** Start DATA **

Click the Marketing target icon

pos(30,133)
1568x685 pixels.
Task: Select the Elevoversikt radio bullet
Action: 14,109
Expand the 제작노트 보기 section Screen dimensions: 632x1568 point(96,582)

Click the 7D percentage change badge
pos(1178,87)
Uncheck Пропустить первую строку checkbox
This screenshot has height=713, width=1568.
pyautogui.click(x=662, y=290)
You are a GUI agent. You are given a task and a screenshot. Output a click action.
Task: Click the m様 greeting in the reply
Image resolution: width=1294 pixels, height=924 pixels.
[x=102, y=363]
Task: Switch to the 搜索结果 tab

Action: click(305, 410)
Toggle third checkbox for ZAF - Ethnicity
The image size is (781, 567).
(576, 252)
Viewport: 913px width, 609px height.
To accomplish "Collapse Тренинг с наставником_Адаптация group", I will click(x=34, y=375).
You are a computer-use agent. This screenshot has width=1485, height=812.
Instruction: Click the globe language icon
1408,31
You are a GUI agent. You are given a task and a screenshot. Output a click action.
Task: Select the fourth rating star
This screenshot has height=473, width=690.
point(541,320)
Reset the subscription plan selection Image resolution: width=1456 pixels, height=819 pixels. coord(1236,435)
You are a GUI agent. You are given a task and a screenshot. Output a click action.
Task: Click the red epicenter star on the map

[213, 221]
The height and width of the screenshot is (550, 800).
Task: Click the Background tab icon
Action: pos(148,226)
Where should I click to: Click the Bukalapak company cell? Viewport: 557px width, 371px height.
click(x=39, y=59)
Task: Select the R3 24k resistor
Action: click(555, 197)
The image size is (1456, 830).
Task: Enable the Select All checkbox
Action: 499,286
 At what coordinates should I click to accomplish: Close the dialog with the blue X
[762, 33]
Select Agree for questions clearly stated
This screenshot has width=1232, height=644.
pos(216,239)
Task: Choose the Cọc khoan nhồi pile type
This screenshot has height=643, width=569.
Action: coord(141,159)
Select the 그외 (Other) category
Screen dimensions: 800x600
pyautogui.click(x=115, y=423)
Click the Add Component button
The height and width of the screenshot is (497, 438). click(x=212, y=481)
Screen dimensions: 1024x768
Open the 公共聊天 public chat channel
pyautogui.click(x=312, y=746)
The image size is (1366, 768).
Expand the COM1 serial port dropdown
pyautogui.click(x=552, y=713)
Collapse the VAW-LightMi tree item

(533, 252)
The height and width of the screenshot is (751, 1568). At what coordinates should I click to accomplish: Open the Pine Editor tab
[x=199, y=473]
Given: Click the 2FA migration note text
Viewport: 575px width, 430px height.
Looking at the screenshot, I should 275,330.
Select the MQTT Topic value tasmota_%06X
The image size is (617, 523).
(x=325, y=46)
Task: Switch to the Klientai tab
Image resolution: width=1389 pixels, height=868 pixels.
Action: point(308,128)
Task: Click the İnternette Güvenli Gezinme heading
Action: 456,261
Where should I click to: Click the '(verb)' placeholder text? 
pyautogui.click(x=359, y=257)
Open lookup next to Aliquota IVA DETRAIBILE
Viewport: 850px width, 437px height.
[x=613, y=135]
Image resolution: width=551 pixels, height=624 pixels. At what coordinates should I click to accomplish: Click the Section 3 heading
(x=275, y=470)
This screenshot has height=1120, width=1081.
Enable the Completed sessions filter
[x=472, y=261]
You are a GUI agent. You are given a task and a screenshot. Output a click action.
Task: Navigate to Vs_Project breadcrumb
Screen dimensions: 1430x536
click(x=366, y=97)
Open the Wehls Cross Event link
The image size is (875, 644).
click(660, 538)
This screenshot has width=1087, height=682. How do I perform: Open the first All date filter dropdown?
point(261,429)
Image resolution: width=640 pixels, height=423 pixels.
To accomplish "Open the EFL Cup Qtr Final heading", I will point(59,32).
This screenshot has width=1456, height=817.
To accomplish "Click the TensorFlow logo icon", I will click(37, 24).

** End DATA **

▸ **WHAT YOU NEED TO DO**:
Rewrite every row from the one with "This screenshot has width=1087, height=682." through the last row, requests included, adding 92 to each coordinate in the answers.

▸ **SOLUTION FOR THIS TASK**:
This screenshot has width=1087, height=682. How do I perform: Open the first All date filter dropdown?
point(353,521)
Image resolution: width=640 pixels, height=423 pixels.
To accomplish "Open the EFL Cup Qtr Final heading", I will point(151,124).
This screenshot has width=1456, height=817.
To accomplish "Click the TensorFlow logo icon", I will click(129, 116).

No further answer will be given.